Wherever the string "target" shows up in the data below, copy the whole line.

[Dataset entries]
# # # #

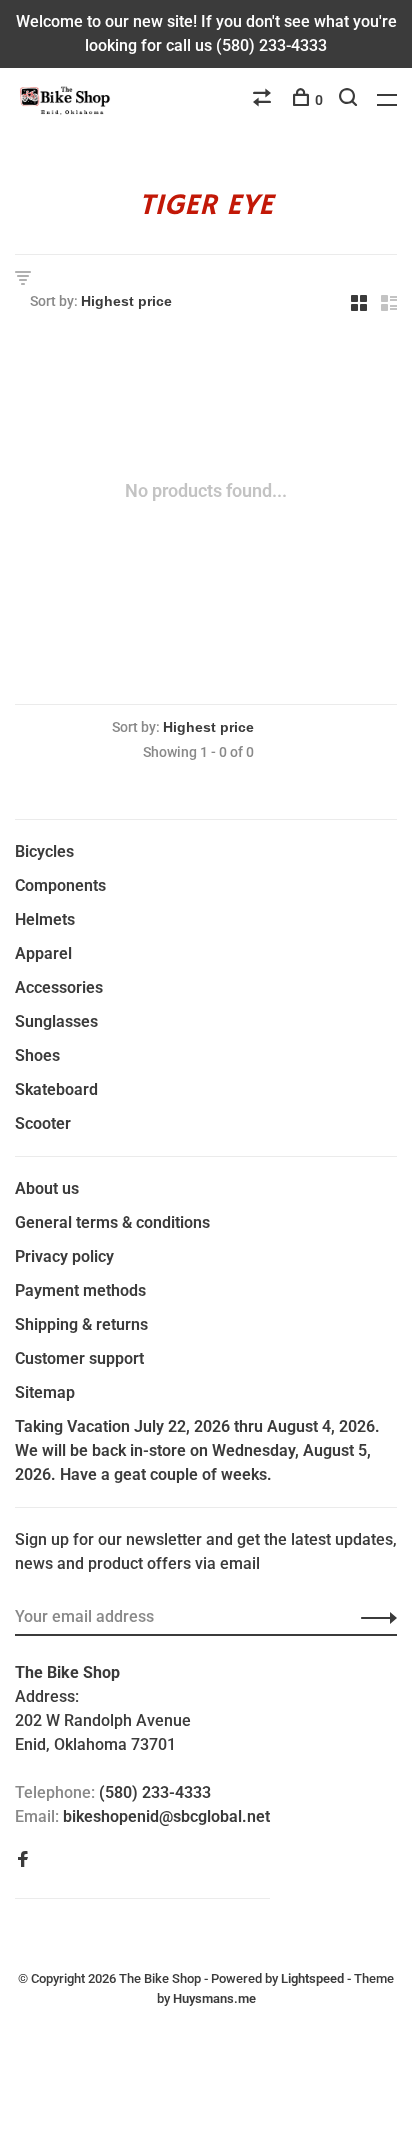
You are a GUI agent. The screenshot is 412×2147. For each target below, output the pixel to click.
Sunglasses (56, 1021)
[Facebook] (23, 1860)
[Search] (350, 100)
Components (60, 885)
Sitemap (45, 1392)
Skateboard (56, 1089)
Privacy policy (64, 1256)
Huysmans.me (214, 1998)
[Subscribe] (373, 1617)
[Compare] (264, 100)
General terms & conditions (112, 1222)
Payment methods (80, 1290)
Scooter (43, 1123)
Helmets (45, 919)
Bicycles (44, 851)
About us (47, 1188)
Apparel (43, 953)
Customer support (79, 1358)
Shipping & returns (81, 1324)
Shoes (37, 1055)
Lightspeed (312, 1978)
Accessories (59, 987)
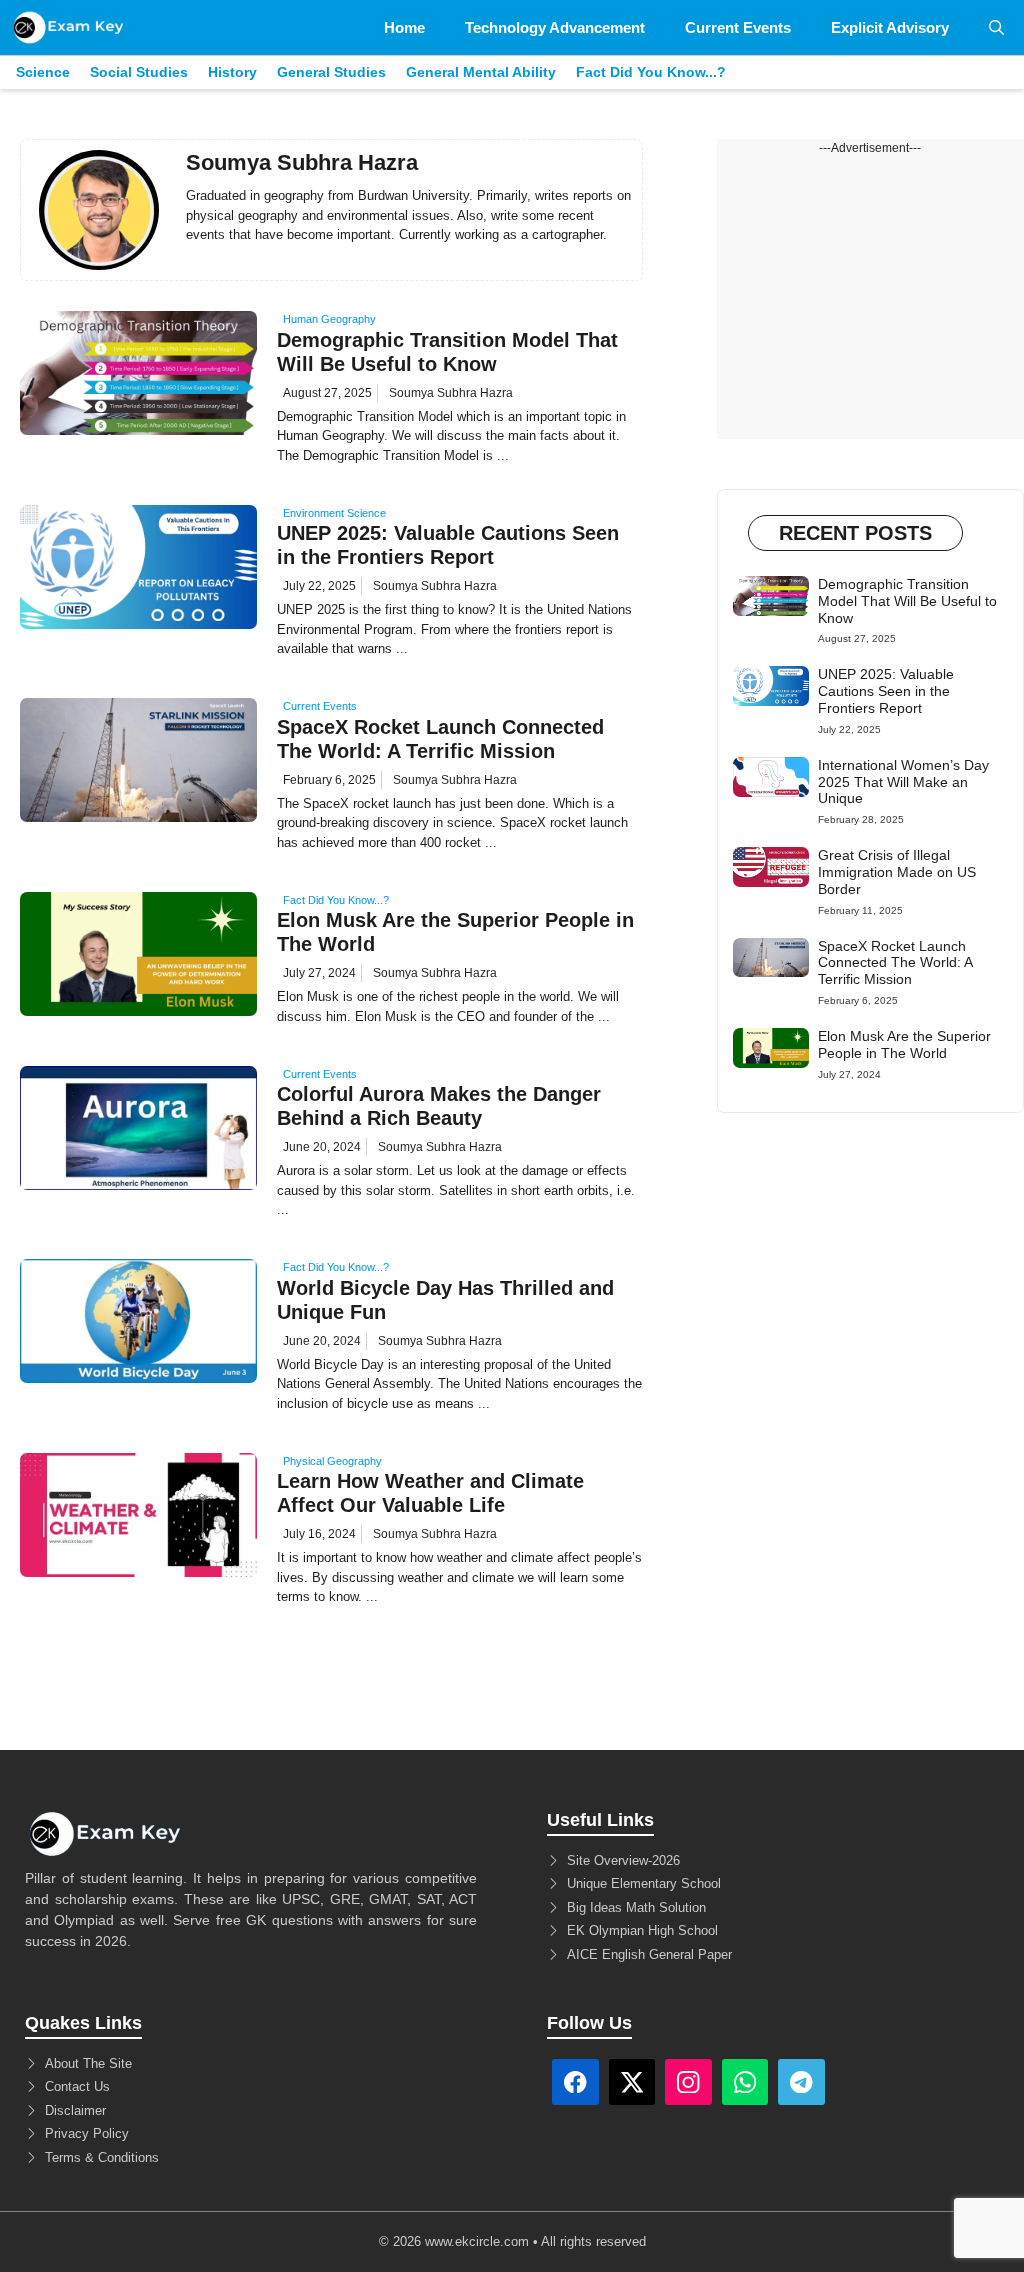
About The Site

# # # #

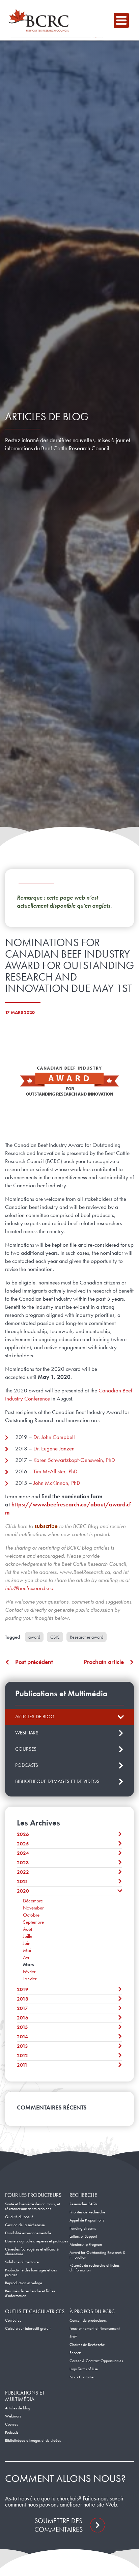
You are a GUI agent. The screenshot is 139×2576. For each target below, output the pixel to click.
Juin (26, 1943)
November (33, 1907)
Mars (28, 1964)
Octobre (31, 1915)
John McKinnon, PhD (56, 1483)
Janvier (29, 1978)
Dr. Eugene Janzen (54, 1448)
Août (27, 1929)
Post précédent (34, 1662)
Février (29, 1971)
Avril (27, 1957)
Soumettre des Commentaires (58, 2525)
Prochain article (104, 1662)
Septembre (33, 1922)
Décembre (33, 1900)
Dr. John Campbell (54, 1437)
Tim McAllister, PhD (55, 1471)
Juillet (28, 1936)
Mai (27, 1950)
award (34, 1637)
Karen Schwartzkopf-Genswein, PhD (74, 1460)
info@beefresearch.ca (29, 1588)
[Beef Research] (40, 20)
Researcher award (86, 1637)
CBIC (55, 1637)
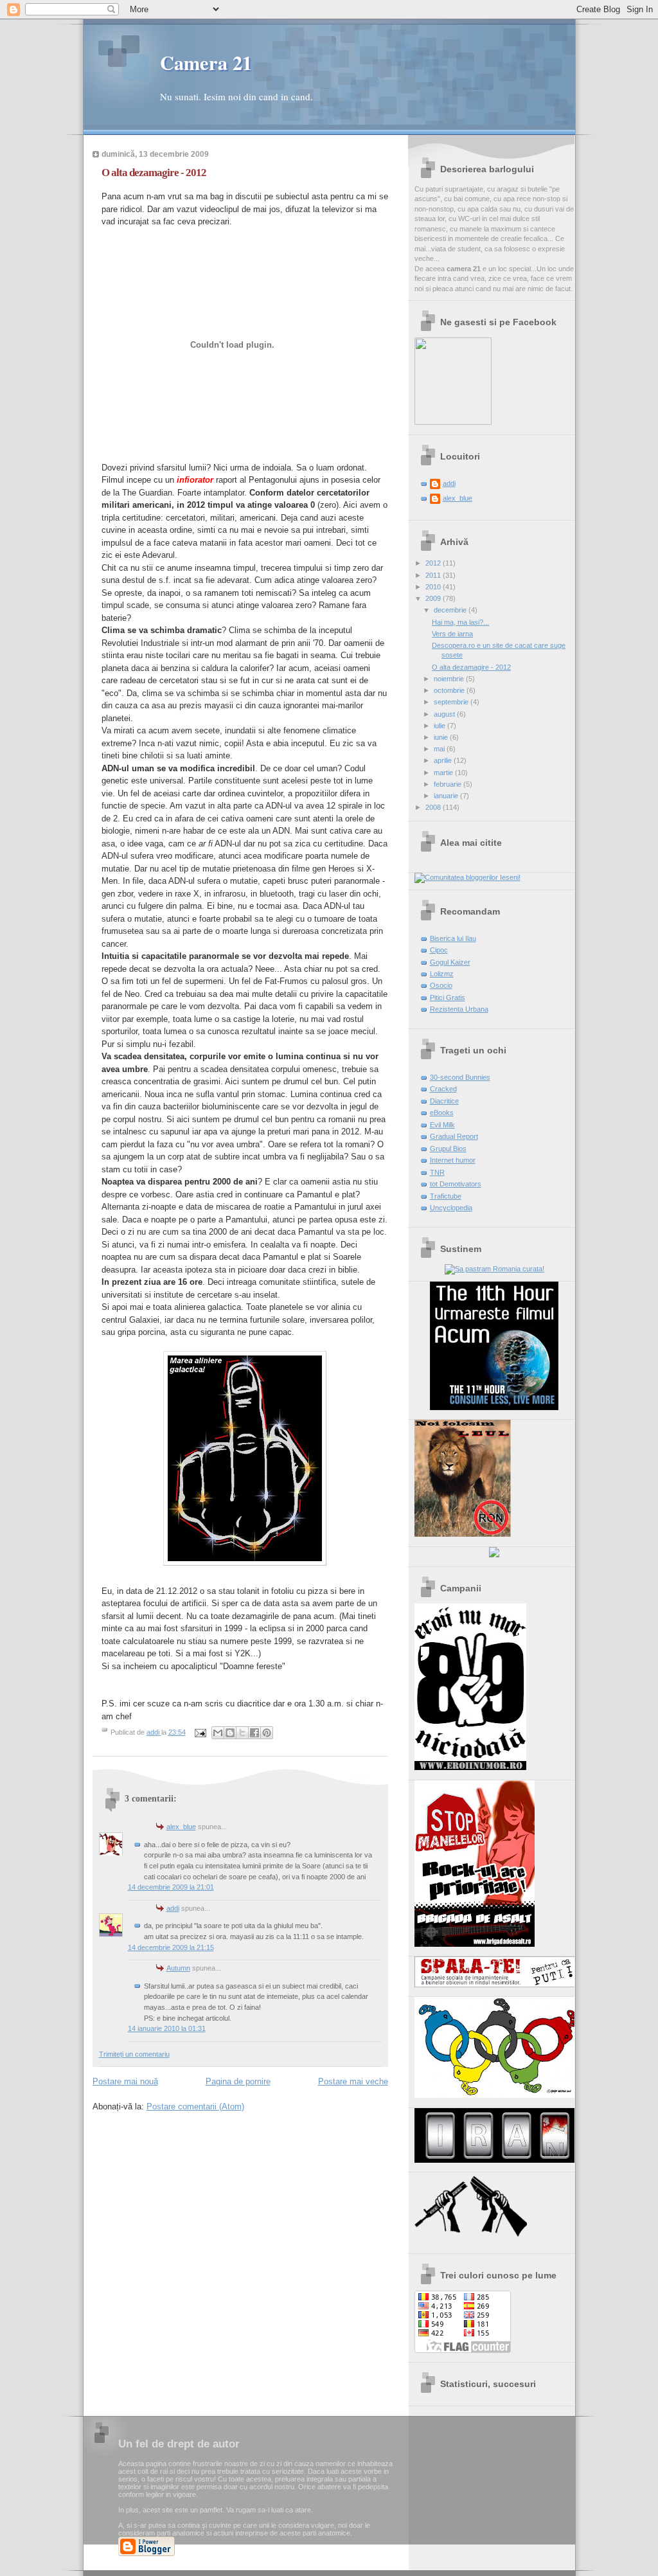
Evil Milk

# # # #

= TASK ANSWER =
You are a GUI agent. The screenshot is 412×2147. For each target below, output the pixel to click.
You are a GUI agent. The screenshot is 139×2576. For each target below, output the pixel to click.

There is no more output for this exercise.